**Records for this task:**
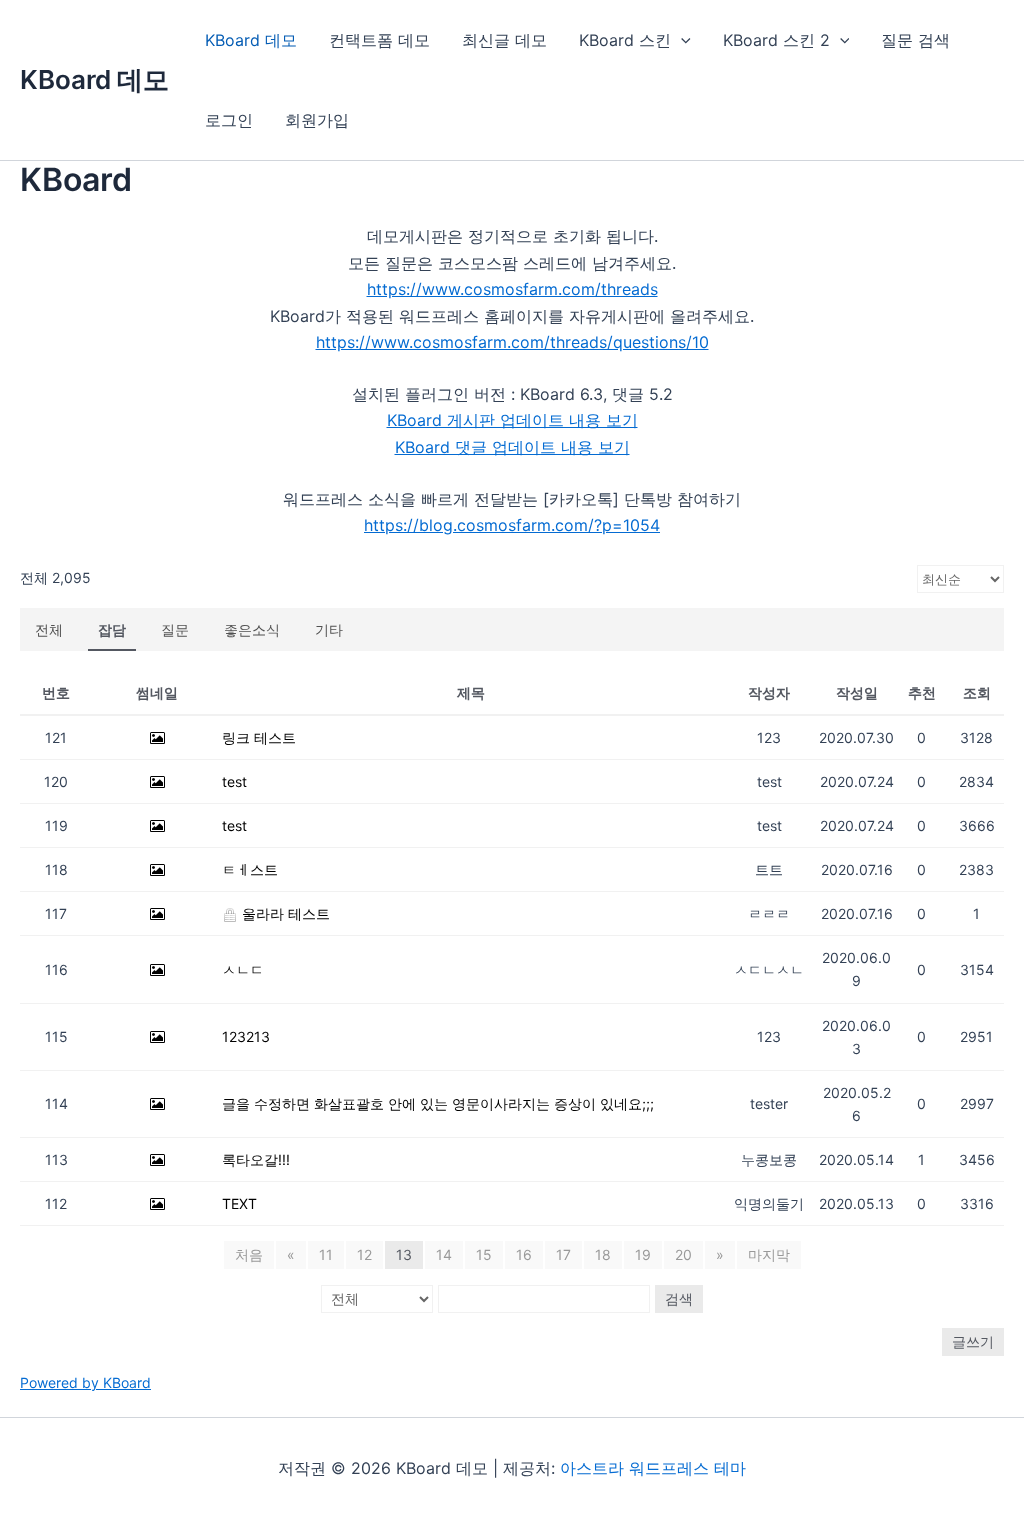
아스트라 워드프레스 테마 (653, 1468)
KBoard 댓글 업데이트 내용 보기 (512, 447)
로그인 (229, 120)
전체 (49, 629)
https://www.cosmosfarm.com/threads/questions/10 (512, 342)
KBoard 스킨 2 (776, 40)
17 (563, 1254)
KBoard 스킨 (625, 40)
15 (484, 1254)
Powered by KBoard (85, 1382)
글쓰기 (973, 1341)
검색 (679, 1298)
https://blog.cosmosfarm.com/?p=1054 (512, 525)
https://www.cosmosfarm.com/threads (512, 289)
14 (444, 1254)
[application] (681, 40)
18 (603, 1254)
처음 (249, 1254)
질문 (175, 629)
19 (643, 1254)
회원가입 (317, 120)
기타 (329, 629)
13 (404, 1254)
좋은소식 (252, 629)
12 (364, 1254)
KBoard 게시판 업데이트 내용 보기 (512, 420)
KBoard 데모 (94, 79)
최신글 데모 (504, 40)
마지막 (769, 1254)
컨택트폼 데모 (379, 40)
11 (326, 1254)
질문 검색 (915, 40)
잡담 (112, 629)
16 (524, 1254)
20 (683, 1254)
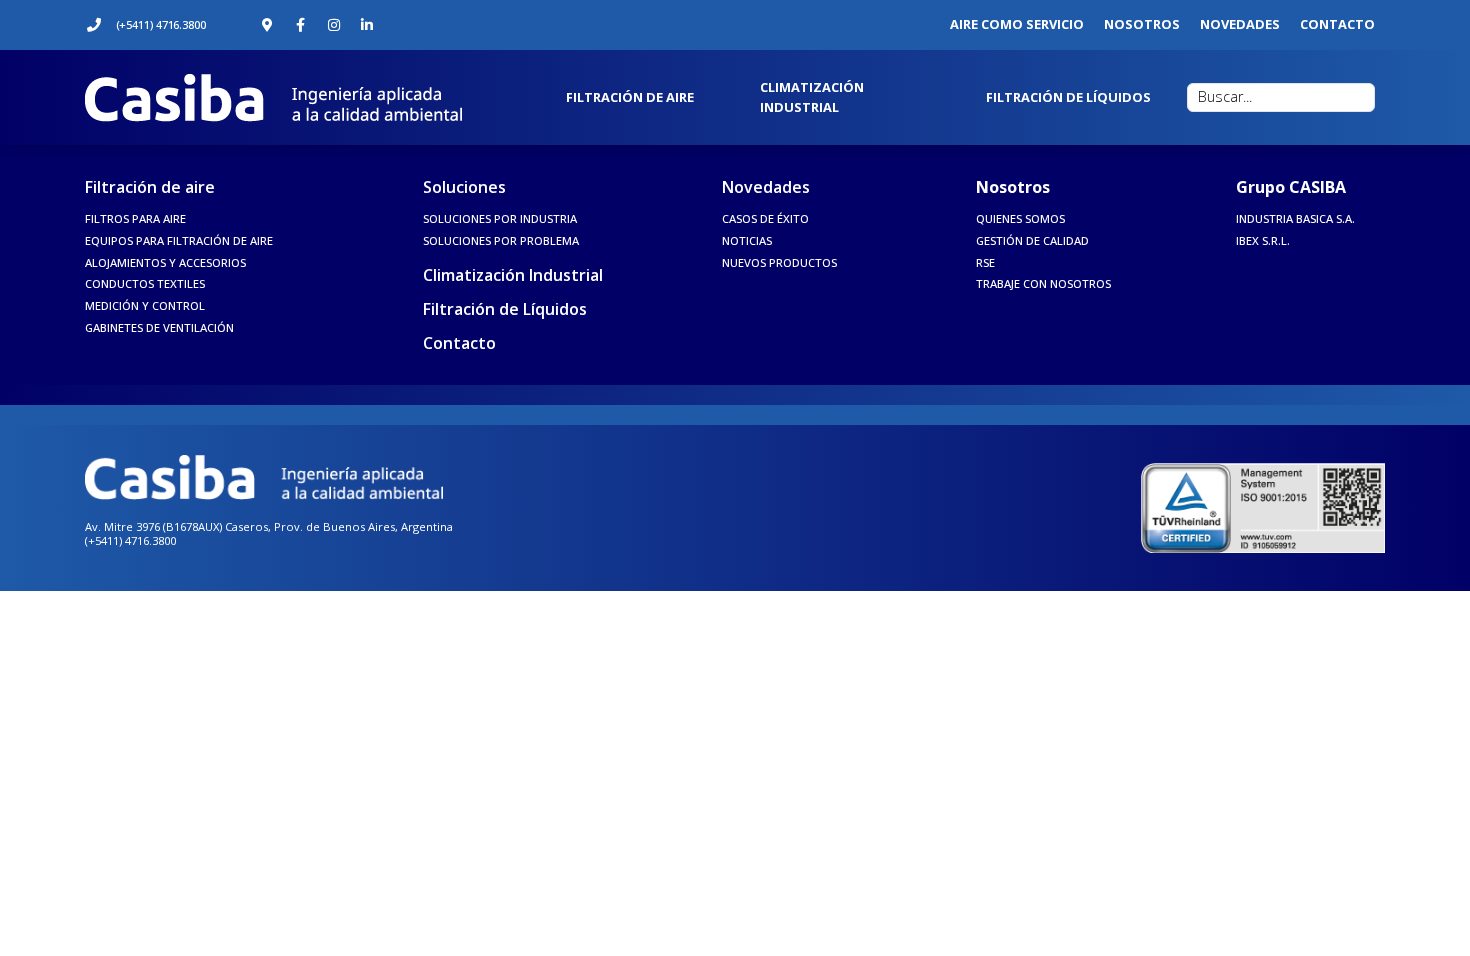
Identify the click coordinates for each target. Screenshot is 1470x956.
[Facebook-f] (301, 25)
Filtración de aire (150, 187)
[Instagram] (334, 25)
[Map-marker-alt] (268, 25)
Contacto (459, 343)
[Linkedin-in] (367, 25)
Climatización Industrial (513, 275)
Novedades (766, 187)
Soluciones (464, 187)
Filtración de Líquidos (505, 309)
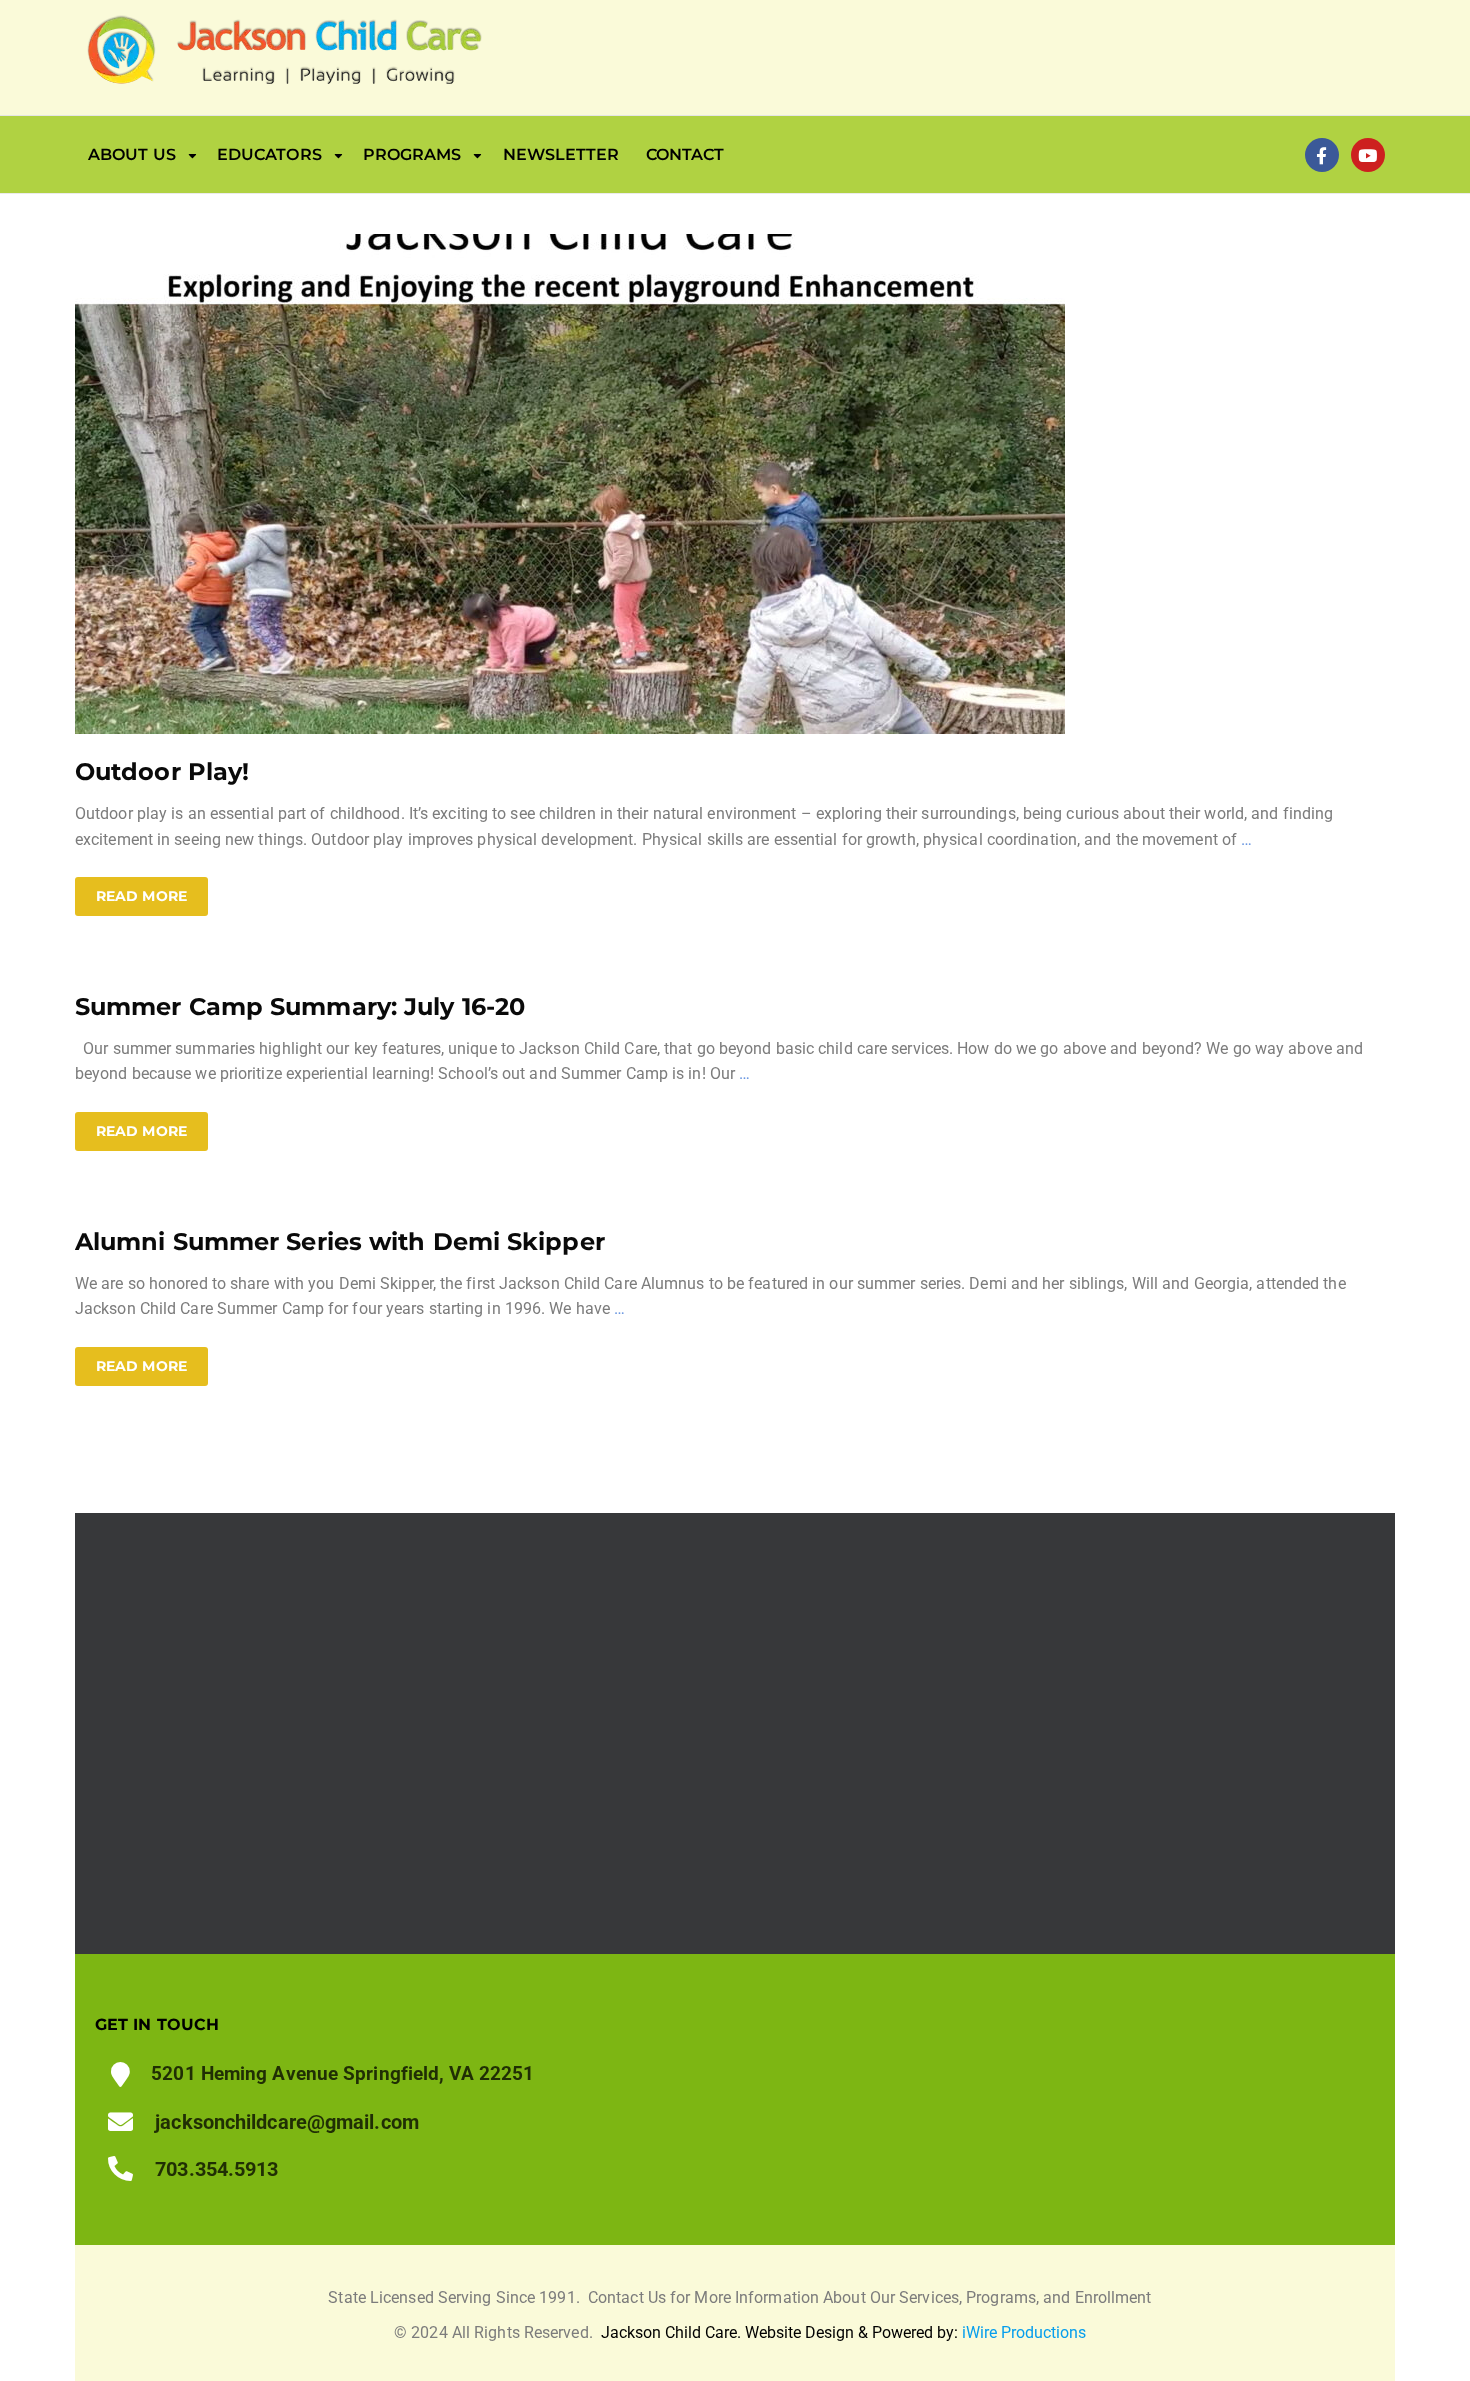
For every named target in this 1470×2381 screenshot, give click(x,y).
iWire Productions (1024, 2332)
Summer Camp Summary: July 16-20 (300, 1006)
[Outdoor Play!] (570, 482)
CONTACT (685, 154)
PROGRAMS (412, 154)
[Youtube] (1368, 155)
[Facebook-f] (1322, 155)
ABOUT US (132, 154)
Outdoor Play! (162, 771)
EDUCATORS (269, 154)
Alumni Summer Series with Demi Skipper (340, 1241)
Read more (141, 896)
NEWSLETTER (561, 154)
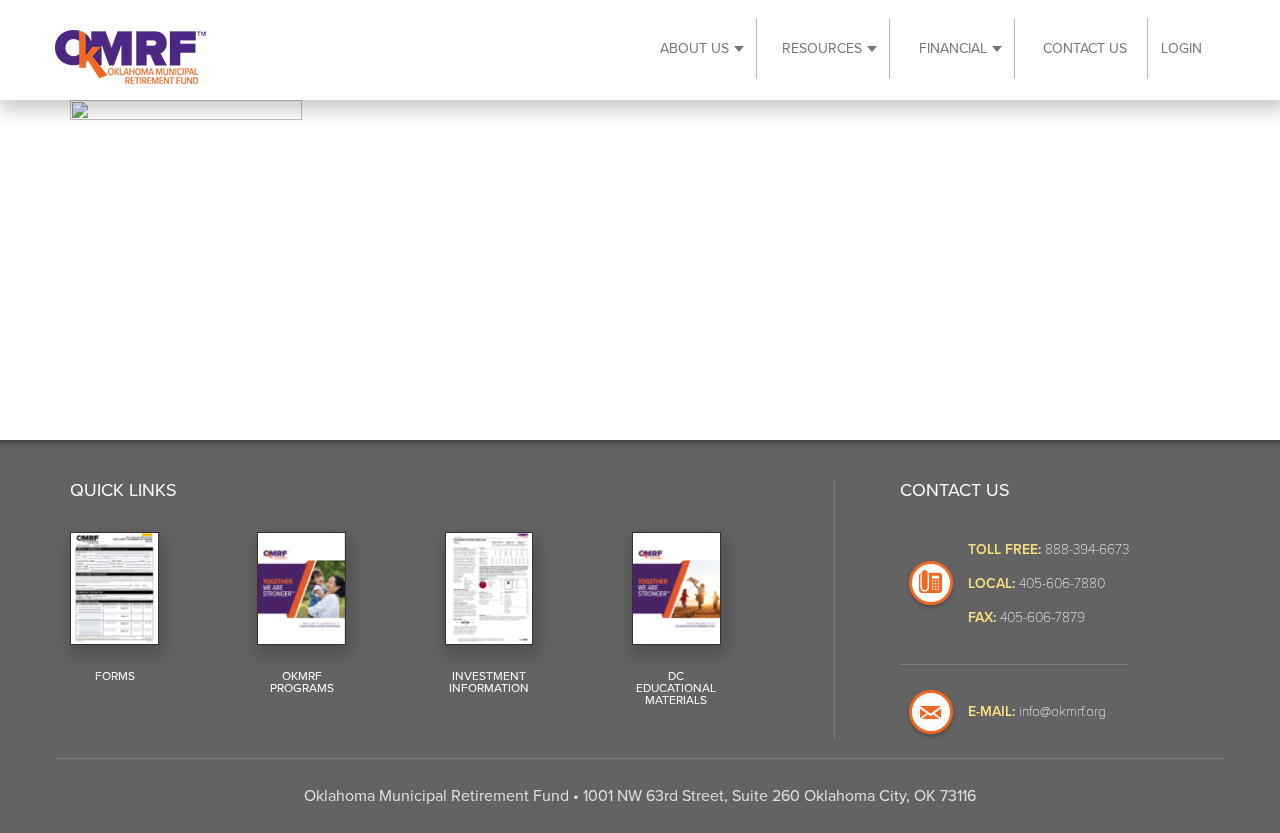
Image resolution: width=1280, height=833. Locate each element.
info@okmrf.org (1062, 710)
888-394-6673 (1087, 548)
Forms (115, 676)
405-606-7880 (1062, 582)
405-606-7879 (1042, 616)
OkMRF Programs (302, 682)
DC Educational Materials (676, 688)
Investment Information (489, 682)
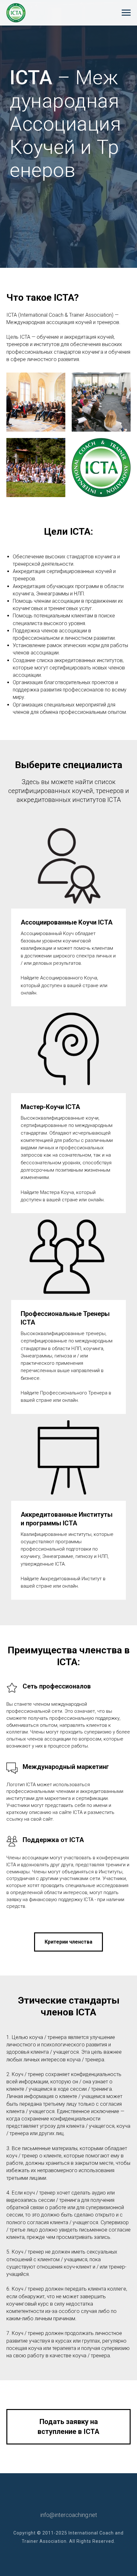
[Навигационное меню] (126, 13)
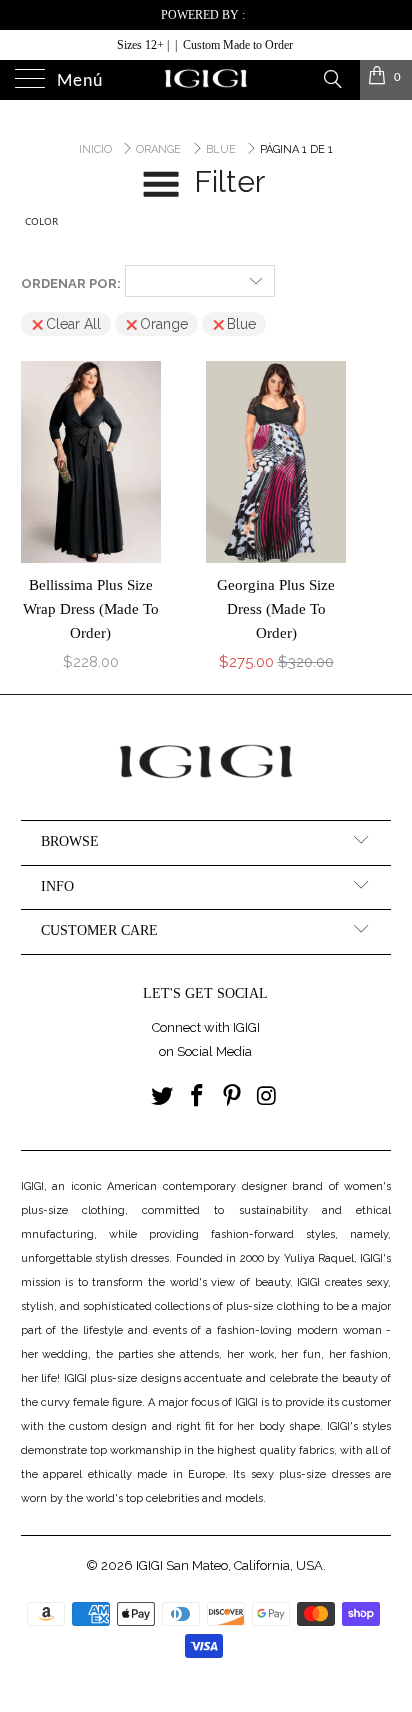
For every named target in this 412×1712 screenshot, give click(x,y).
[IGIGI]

**Task requirements:** Reproduce the complete set of records verbatim and omit the pictures.

**Result of the exercise:**
아스트라 워드프레스 테마 (653, 1468)
KBoard 댓글 업데이트 내용 보기 (512, 447)
로그인 (229, 120)
전체 (49, 629)
https://www.cosmosfarm.com/threads/questions/10 (512, 342)
KBoard 스킨 2 (776, 40)
17 (563, 1254)
KBoard 스킨 (625, 40)
15 (484, 1254)
Powered by KBoard (85, 1382)
글쓰기 (973, 1341)
검색 (679, 1298)
https://blog.cosmosfarm.com/?p=1054 (512, 525)
https://www.cosmosfarm.com/threads (512, 289)
14 (444, 1254)
[application] (681, 40)
18 (603, 1254)
처음 (249, 1254)
질문 (175, 629)
19 (643, 1254)
회원가입 (317, 120)
기타 (329, 629)
13 (404, 1254)
좋은소식 (252, 629)
12 (364, 1254)
KBoard 게시판 업데이트 내용 보기 (512, 420)
KBoard 데모 (94, 79)
최신글 데모 (504, 40)
마지막 (769, 1254)
컨택트폼 데모 (379, 40)
11 (326, 1254)
질문 검색 (915, 40)
잡담 (112, 629)
16 (524, 1254)
20 (683, 1254)
Identify the click coordinates for each target. Screenshot is 1470x956.
[Facebook-f] (301, 25)
Filtración de aire (150, 187)
[Instagram] (334, 25)
[Map-marker-alt] (268, 25)
Contacto (459, 343)
[Linkedin-in] (367, 25)
Climatización Industrial (513, 275)
Novedades (766, 187)
Soluciones (464, 187)
Filtración de Líquidos (505, 309)
For every named target in this 1470×2381 screenshot, give click(x,y).
iWire Productions (1024, 2332)
Summer Camp Summary: July 16-20 (300, 1006)
[Outdoor Play!] (570, 482)
CONTACT (685, 154)
PROGRAMS (412, 154)
[Youtube] (1368, 155)
[Facebook-f] (1322, 155)
ABOUT US (132, 154)
Outdoor Play! (162, 771)
EDUCATORS (269, 154)
Alumni Summer Series with Demi Skipper (340, 1241)
Read more (141, 896)
NEWSLETTER (561, 154)
Image resolution: width=1280, height=833. Locate each element.
info@okmrf.org (1062, 710)
888-394-6673 (1087, 548)
Forms (115, 676)
405-606-7880 (1062, 582)
405-606-7879 (1042, 616)
OkMRF Programs (302, 682)
DC Educational Materials (676, 688)
Investment Information (489, 682)
[Навигационное меню] (126, 13)
For every named target in this 412×1712 screenshot, give click(x,y).
[IGIGI]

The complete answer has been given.